Variances due to permanent environment and FYS effects were high and were important factors to explain the phenotypic variance resistance against CNS, STR and ALL. The possible explanations of these results for CNS group of pathogens are their nature and their high frequency of isolation in this sheep breed. CNS group of bacteria are related with inadequate management and hygiene practices, which could be different among the flocks, through the year and among them. Therefore, due to opportunistic nature of CNS, poor flock management and inadequate milking hygiene could increase the probability of occurrence of mastitis, and flocks may act as reservoirs of some CNS species. Taking into account the predominant sheep husbandry system in Sicily based on grazing with animals kept outdoors, reductions in pasture quantity and quality through the year as in summer (peak of lambing in Valle del Belice sheep) could be a stress factor to increase the susceptibility due to ALL infection. High temperatures in summer are associated with heat stress [8], and as occurs in dairy cattle heat stress is recognized as a factor which increases susceptibility to mastitis. Gonzalo et al. [41] reported that month within flock and flocks were accounted 44.1 % of the variance on bulk tank bacteria count, whereas Portolano et al. [8] reported that flock-year of lambing effect explains 27 % of the variance of time interval between lambing and first record with mastitis.

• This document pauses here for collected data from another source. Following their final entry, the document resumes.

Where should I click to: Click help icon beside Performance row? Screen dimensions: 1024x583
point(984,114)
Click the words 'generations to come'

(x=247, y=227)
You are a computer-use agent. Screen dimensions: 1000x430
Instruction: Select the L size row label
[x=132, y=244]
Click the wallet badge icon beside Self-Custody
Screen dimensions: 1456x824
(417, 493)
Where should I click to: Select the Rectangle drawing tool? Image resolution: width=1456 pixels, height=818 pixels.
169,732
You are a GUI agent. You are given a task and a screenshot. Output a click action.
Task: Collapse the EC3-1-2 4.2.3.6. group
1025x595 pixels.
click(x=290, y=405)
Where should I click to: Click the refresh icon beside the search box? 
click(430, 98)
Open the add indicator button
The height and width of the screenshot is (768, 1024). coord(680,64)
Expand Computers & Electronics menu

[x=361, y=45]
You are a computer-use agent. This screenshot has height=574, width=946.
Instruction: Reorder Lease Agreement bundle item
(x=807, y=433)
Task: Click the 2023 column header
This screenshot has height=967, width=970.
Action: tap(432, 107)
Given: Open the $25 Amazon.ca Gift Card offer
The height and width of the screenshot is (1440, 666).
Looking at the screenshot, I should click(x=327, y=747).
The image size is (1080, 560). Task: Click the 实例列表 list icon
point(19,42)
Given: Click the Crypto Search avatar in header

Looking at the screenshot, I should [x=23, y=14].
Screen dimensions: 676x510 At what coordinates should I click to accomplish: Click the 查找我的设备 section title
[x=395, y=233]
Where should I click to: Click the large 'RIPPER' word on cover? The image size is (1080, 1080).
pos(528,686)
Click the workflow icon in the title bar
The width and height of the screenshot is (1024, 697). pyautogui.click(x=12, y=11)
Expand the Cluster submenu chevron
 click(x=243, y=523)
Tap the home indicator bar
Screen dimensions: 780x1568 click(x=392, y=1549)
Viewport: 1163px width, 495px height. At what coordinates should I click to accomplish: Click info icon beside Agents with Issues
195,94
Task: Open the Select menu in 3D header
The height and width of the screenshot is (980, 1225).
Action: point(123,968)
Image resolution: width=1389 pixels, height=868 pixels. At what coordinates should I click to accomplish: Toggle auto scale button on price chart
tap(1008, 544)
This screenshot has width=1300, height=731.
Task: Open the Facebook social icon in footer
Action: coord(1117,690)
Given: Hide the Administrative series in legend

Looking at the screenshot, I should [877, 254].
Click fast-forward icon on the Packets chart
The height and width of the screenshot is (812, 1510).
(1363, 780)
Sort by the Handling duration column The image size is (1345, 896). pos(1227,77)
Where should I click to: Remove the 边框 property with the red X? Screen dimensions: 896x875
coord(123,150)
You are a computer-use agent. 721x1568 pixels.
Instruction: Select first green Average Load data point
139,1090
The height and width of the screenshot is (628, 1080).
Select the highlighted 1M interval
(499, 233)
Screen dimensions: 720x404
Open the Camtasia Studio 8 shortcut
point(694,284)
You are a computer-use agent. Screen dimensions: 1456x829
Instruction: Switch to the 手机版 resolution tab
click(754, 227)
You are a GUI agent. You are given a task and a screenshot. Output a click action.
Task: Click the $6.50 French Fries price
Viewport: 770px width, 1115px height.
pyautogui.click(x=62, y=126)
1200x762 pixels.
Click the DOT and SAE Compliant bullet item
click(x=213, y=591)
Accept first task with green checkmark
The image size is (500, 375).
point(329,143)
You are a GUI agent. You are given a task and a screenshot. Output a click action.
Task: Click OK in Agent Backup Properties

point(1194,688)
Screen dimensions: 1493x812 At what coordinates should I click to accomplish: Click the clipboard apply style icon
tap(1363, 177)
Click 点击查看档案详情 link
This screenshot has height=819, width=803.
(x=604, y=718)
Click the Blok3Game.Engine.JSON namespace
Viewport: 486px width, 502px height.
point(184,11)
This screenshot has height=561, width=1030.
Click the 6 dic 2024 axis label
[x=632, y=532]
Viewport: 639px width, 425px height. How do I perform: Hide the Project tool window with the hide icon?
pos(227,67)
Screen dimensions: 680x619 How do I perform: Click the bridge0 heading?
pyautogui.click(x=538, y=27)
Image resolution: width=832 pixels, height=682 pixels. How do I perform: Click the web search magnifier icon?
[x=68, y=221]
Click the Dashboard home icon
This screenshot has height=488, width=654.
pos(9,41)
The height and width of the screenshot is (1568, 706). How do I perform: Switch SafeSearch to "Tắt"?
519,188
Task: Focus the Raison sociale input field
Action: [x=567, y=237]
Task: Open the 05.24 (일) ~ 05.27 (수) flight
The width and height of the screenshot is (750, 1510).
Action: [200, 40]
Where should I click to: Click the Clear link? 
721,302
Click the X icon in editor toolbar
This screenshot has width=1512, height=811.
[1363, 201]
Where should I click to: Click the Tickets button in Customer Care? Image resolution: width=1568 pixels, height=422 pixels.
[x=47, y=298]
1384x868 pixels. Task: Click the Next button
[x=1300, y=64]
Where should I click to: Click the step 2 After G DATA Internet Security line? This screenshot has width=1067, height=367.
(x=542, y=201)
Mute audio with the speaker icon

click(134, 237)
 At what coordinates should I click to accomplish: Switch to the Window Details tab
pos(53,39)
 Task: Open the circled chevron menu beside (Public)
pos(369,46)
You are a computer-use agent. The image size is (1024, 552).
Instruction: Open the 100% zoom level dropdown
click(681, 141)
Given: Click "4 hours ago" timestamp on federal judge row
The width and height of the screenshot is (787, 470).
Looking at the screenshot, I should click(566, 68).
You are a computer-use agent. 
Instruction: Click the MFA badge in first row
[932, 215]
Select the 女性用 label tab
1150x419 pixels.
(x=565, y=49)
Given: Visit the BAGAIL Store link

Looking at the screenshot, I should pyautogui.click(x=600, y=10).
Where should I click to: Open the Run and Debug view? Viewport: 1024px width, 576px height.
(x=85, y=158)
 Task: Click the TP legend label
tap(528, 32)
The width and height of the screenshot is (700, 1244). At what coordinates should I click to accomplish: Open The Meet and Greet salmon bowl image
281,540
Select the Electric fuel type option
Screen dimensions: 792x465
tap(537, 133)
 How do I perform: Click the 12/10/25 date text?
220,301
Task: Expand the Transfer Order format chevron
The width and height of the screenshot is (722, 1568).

Heritabilities for pathogen-specific mastitis were in agreement with results of De Haas [20] in dairy cattle ranging from 0.02 to 0.10. However, this study only included heritabilities of pathogens involved in clinical mastitis cases and were estimated through threshold and linear models. For genetic correlations, the one estimated between CNS and ALL (0.92) was positive and very high suggesting that both are the same traits. This could be explained for the high frequency of isolation of CNS in the records (77 %). Thus, a high percentage of ALL group is explained by CNS pathogens. Furthermore, due to the fact that phenotypic variation for CNS and ALL is determined primarily by an environmental component both type of traits (CNS and ALL) could be controlled more effectively by applying a correct management measures instead of selective breeding on these population.
In the Valle del Belice breed, where the current selection is mainly practiced on a “within farm” approach and based on own performance of ewes, it is unlikely that selection for mastitis resistance is successful, independent of the use of infection status or SCS.